姿もなく、形もなく、お前達から見ることもできない。だが、それでも命を持つ立派な生物。

1つの生物と言っても、宇宙はお前達と同じように、たくさんの同じ個体が存在する。お前達「人」と同じように、な。

だが、その宇宙は2つに分裂した。理由は簡単だ、互いの意見が合わなかったからだ。意見が合わなければ対立する、それが自然の流れ。

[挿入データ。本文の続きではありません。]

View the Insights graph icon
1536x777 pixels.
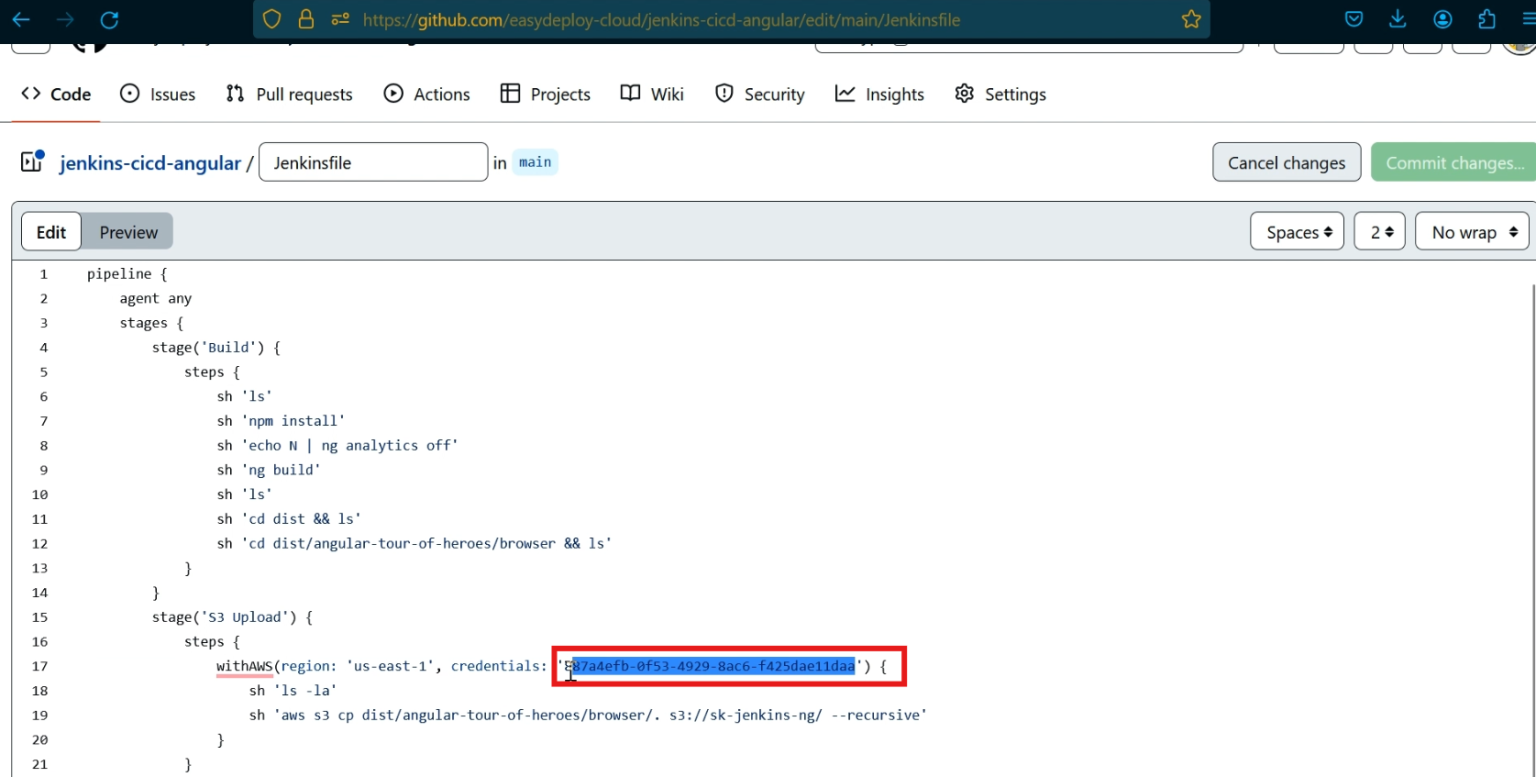(x=844, y=93)
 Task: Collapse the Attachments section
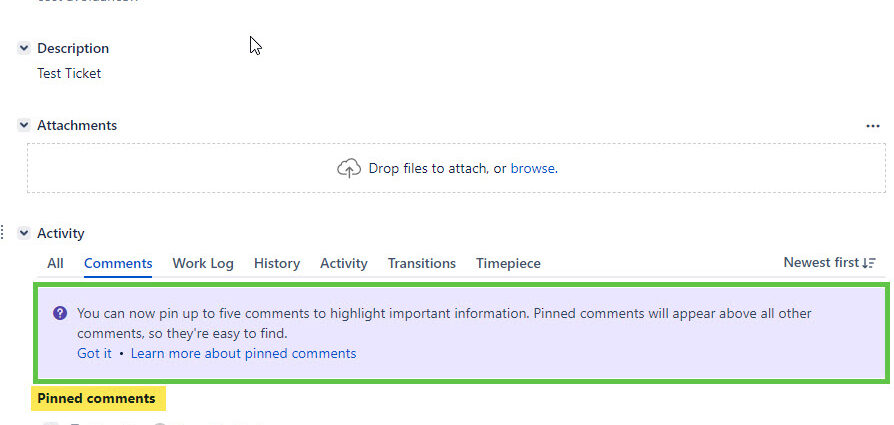tap(23, 125)
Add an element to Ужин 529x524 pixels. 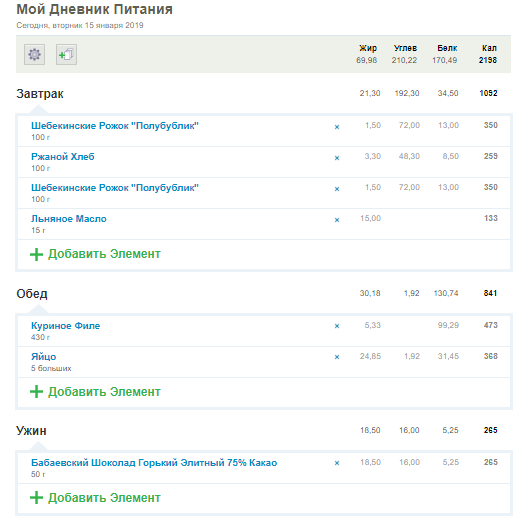[95, 498]
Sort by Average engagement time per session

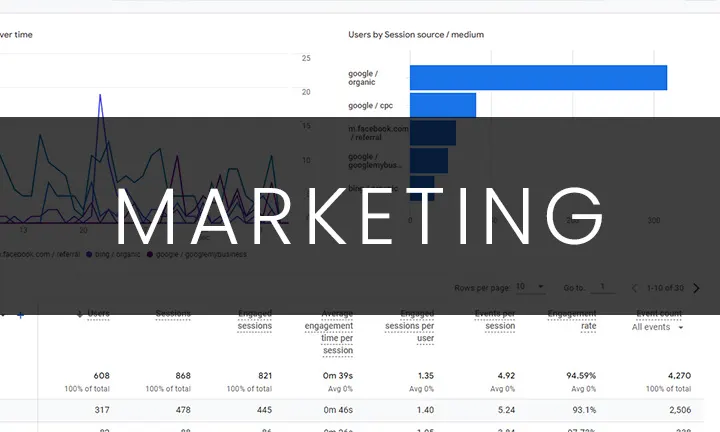[x=329, y=330]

その分裂は「陰陽」の関係と同じようなものになった。陽が強まれば陰が無くなり、陰が強まれば陽が無くなる。それと同じ。

分裂からほどなくして、陰と陽は戦争を始めた。どちらが1つの宇宙として存在するかをかけた、互いに相手を侵食する戦争を。

陽が強まれば陰が無くなり、陰が強まれば陽が無くなる。その言葉の通り、陰と陽は侵食し合い、互いに宇宙としての存在を奪い合ってきた。

だが、陽は陰の侵食を止めることが出来ないところまで来ていた。その理由は陰の方が強かったからだ。

陽は陰の侵食を止めながら、新たな戦力を探した。星々を駆け巡り、無限に広がる星の世界を。

そして、陽は見つけた。地球という名の、青く輝く美しい星を。

そこは陽にとって宝の宝庫だった。宇宙と同じように生命に溢れ、活発に進化を続けている。

この星から戦力を得れば、陰に対抗出来る。陽はそう確信した。

そして、我を送り込んだ。地球という未知の世界へ。

我が地球に降り立った時、そこは無限の進化の可能性を秘めた世界だった。今の人という生物が小さな猿のような生物で、進化を続ける緑で大地は埋め尽くされていた。

我は後に人になる小さな猿の体を侵食し、長い時の進化を観察した。我が侵食した猿も人へと進化し、巨大な生物達が絶滅し、新たな命が芽生える。

その繰り返しの中で、人は「文明」を生み出した。

言葉を作り、武器や衣服を作り、住み家を作り。人は時が経つにつれて、その文明を強くさせた。

そして、その文明という存在の進化の流れで、我は「人」の戦争を見た。

場所を問わず、互いが互いを殺し合う。理由は簡単だ、互いの意見が合わなかったからだ。

闘争本能を持つこの人という生物の幾多の戦争は、陰と陽の戦争とよく似ていた。互いに対立し、侵食するように相手を殺す。それが人の戦争だった。

我は確信した。この「人」という生物の持つ闘争本能こそが、陽の戦力になると。しかし、陽の戦力にするには「人」には足りないものが多すぎた。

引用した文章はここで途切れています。